“All the world’s a stage!” was the loudest exclamation in Parkland College’s black box theatre this past Thursday night during their opening performance of The Curate Shakespeare As You Like It: Being the Record of One Company’s Attempt to Perform the Play by William Shakespeare directed by Kate Riley. The long and endearingly bumbling title reflects the show in all of its confusing essence, made moreso by the fact that this play only calls for seven talented actors. These actors are tasked with playing amateur actors who are in turn tasked with playing at least six parts each in a performance of Shakespeare’s pastoral play, As You Like It, to their own imaginary audience. Of course, the audience Thursday night was anything but imaginary, guffawing at each intentional butchering of a Shakespearean line and break from Shakespearean character to ask the question of Shakespeare that we are all thinking: “What is a quotidian, anyway?”
Not just familiar with, but a fan of, Shakespeare’s As You Like It, I was perhaps uncertain upon entering the ever appropriate black-box theatre and taking my seat in the slightly elevated second of three rows. Taking in my surroundings, I was surprised at the obvious lack of props and setting with the only decoration being a ramp-like structure in the middle of the stage, painted in the same earthy camouflage as the stage’s floor. Part of the beginning of the play, it turns out, includes the company members lazily pulling various props onto the stage between snapping bored selfies and orating purposely overdone vocal warmups. With such a humorous start to the play, I immediately forgot my initial reservations and was swept into the performance with the rest of the audience.

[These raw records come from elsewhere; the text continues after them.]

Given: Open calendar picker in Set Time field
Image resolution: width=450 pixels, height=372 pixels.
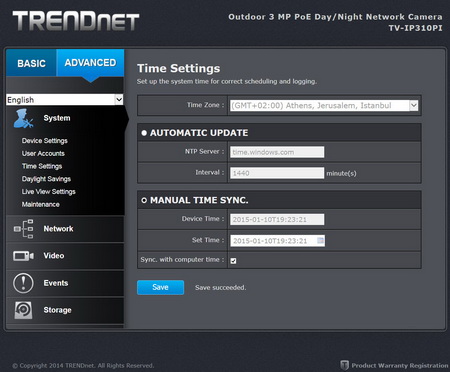Looking at the screenshot, I should pyautogui.click(x=320, y=240).
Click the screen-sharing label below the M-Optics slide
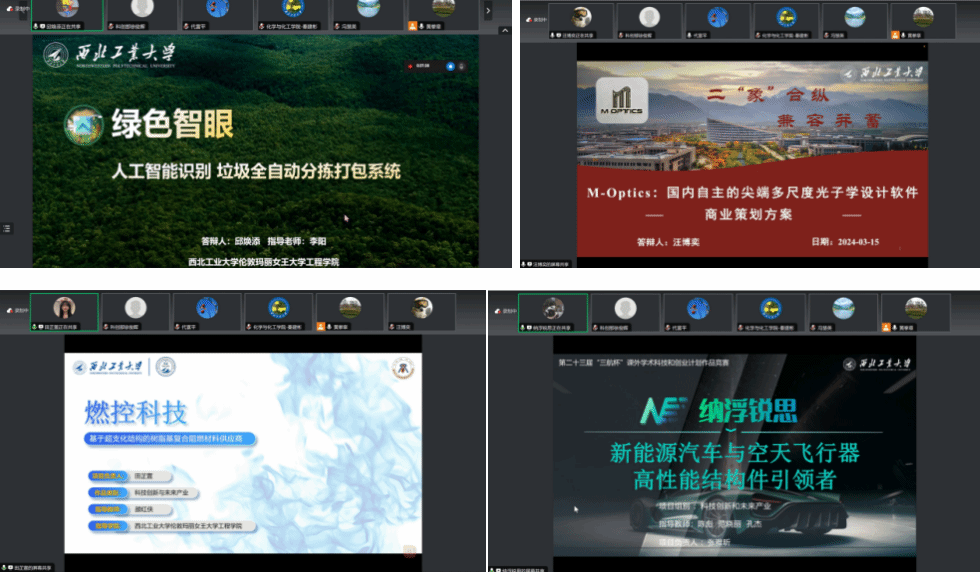This screenshot has height=572, width=980. (550, 264)
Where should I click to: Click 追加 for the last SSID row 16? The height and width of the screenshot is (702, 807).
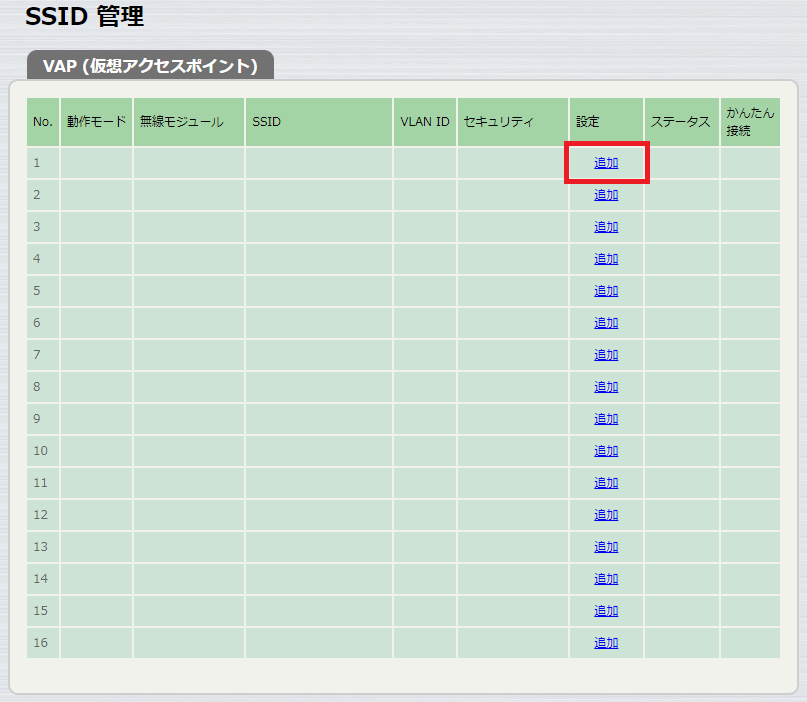click(605, 642)
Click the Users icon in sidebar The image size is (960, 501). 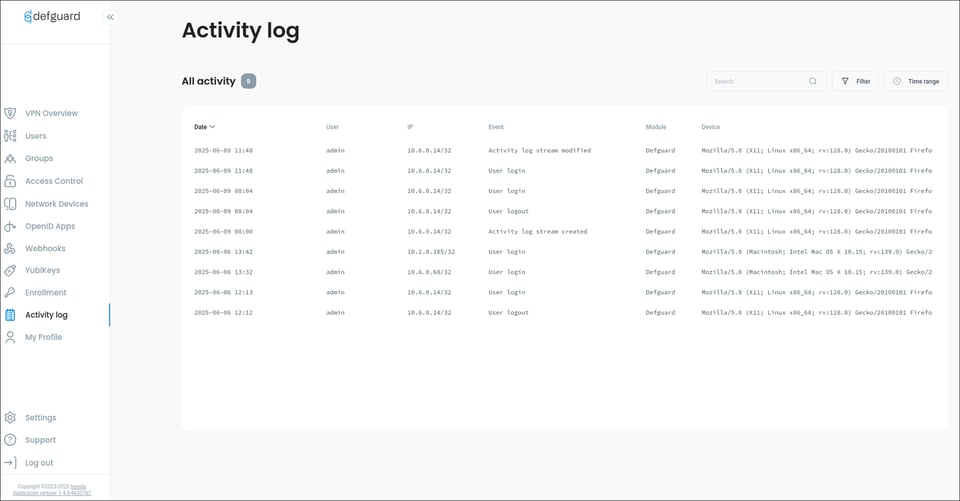tap(10, 136)
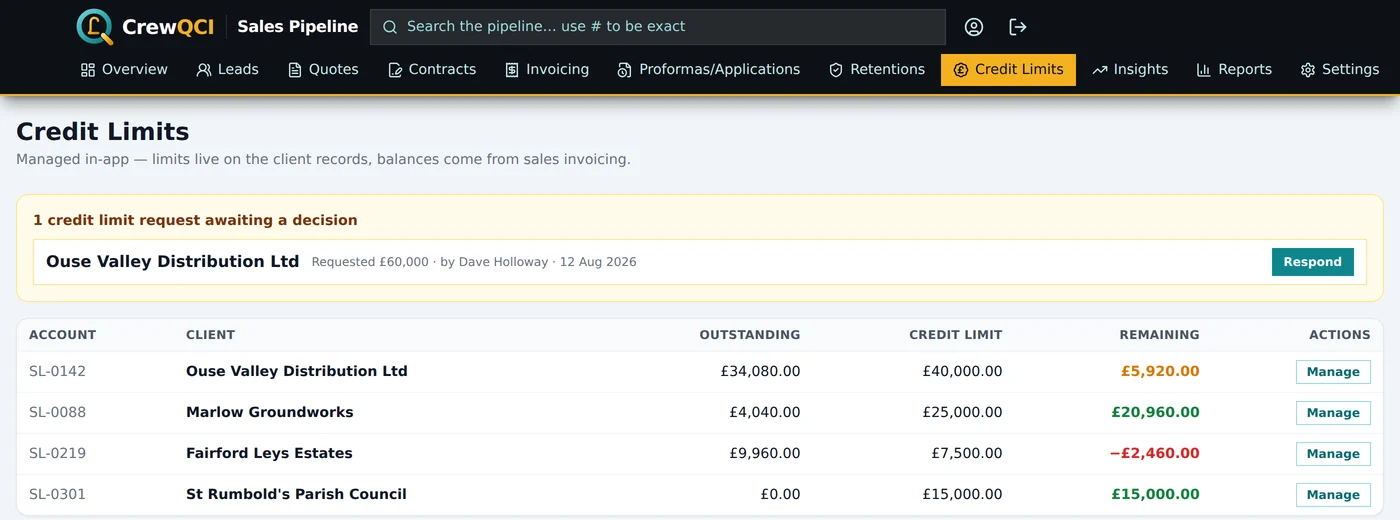Click the Settings gear icon

[x=1308, y=70]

Being a play within a play, particular kudos must be given to the cast for keeping themselves and all of their parts straight amidst the chaos. Being already a very meta and self-referential play by nature, the character of William/Orlando (Warren Garver) goes through his own identity crisis on stage, trying to explain to the company member he is crushing on how he seems to have lost sight of himself through having to play so many Shakespearean characters at once. Of course, the audience is in on the joke, and each existential profession makes us giggle harder than the last.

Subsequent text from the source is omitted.